§ Source records:
=== Begin Enclosure ===
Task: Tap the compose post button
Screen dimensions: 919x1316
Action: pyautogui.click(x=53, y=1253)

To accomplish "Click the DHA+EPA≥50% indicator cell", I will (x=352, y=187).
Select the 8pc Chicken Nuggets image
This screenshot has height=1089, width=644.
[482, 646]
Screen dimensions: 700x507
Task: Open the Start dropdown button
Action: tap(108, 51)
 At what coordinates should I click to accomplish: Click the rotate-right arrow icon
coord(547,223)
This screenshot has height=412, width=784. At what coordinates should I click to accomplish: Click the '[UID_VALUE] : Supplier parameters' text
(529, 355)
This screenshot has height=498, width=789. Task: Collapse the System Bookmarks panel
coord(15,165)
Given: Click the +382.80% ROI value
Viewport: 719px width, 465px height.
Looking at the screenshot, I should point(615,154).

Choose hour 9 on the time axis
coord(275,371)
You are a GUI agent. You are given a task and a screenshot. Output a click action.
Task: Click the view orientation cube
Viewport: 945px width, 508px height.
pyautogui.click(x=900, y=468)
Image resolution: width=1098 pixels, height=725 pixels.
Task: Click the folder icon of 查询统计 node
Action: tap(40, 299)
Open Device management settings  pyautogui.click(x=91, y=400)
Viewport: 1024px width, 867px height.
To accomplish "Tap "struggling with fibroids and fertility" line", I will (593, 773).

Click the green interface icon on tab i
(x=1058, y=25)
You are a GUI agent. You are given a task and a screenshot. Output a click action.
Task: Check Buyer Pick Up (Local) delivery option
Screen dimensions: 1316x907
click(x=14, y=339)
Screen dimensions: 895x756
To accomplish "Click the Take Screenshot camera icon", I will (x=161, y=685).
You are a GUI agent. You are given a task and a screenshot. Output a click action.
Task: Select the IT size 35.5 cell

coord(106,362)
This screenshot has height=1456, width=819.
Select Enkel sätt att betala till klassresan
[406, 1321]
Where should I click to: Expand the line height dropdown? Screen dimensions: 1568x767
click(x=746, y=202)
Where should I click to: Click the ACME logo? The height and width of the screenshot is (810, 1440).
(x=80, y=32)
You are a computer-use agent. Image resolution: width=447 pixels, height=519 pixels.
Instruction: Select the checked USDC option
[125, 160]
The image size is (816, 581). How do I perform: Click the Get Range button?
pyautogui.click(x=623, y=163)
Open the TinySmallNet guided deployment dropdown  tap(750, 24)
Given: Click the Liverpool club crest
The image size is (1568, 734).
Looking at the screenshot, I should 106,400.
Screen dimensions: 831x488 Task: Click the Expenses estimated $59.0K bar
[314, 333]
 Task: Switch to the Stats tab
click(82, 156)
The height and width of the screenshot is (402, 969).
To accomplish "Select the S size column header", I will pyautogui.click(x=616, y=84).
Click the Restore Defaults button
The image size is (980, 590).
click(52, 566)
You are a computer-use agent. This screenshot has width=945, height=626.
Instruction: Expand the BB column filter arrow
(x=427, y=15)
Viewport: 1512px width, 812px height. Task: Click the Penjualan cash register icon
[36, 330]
=== End Enclosure ===
§ DESCRIPTION OF THE TASK: The answer is every entry, copied word for word.

§ ANSWER TO THIS TASK:
Task: Tap the compose post button
Screen dimensions: 919x1316
Action: pyautogui.click(x=53, y=1253)

To accomplish "Click the DHA+EPA≥50% indicator cell", I will (x=352, y=187).
Select the 8pc Chicken Nuggets image
This screenshot has height=1089, width=644.
[482, 646]
Screen dimensions: 700x507
Task: Open the Start dropdown button
Action: tap(108, 51)
 At what coordinates should I click to accomplish: Click the rotate-right arrow icon
coord(547,223)
This screenshot has height=412, width=784. At what coordinates should I click to accomplish: Click the '[UID_VALUE] : Supplier parameters' text
(529, 355)
This screenshot has height=498, width=789. Task: Collapse the System Bookmarks panel
coord(15,165)
Given: Click the +382.80% ROI value
Viewport: 719px width, 465px height.
Looking at the screenshot, I should point(615,154).

Choose hour 9 on the time axis
coord(275,371)
You are a GUI agent. You are given a task and a screenshot. Output a click action.
Task: Click the view orientation cube
Viewport: 945px width, 508px height.
pyautogui.click(x=900, y=468)
Image resolution: width=1098 pixels, height=725 pixels.
Task: Click the folder icon of 查询统计 node
Action: tap(40, 299)
Open Device management settings  pyautogui.click(x=91, y=400)
Viewport: 1024px width, 867px height.
To accomplish "Tap "struggling with fibroids and fertility" line", I will (593, 773).

Click the green interface icon on tab i
(x=1058, y=25)
You are a GUI agent. You are given a task and a screenshot. Output a click action.
Task: Check Buyer Pick Up (Local) delivery option
Screen dimensions: 1316x907
click(x=14, y=339)
Screen dimensions: 895x756
To accomplish "Click the Take Screenshot camera icon", I will (x=161, y=685).
You are a GUI agent. You are given a task and a screenshot. Output a click action.
Task: Select the IT size 35.5 cell

coord(106,362)
This screenshot has height=1456, width=819.
Select Enkel sätt att betala till klassresan
[406, 1321]
Where should I click to: Expand the line height dropdown? Screen dimensions: 1568x767
click(x=746, y=202)
Where should I click to: Click the ACME logo? The height and width of the screenshot is (810, 1440).
(x=80, y=32)
You are a computer-use agent. Image resolution: width=447 pixels, height=519 pixels.
Instruction: Select the checked USDC option
[125, 160]
The image size is (816, 581). How do I perform: Click the Get Range button?
pyautogui.click(x=623, y=163)
Open the TinySmallNet guided deployment dropdown  tap(750, 24)
Given: Click the Liverpool club crest
The image size is (1568, 734).
Looking at the screenshot, I should 106,400.
Screen dimensions: 831x488 Task: Click the Expenses estimated $59.0K bar
[314, 333]
 Task: Switch to the Stats tab
click(82, 156)
The height and width of the screenshot is (402, 969).
To accomplish "Select the S size column header", I will pyautogui.click(x=616, y=84).
Click the Restore Defaults button
The image size is (980, 590).
click(52, 566)
You are a computer-use agent. This screenshot has width=945, height=626.
Instruction: Expand the BB column filter arrow
(x=427, y=15)
Viewport: 1512px width, 812px height. Task: Click the Penjualan cash register icon
[36, 330]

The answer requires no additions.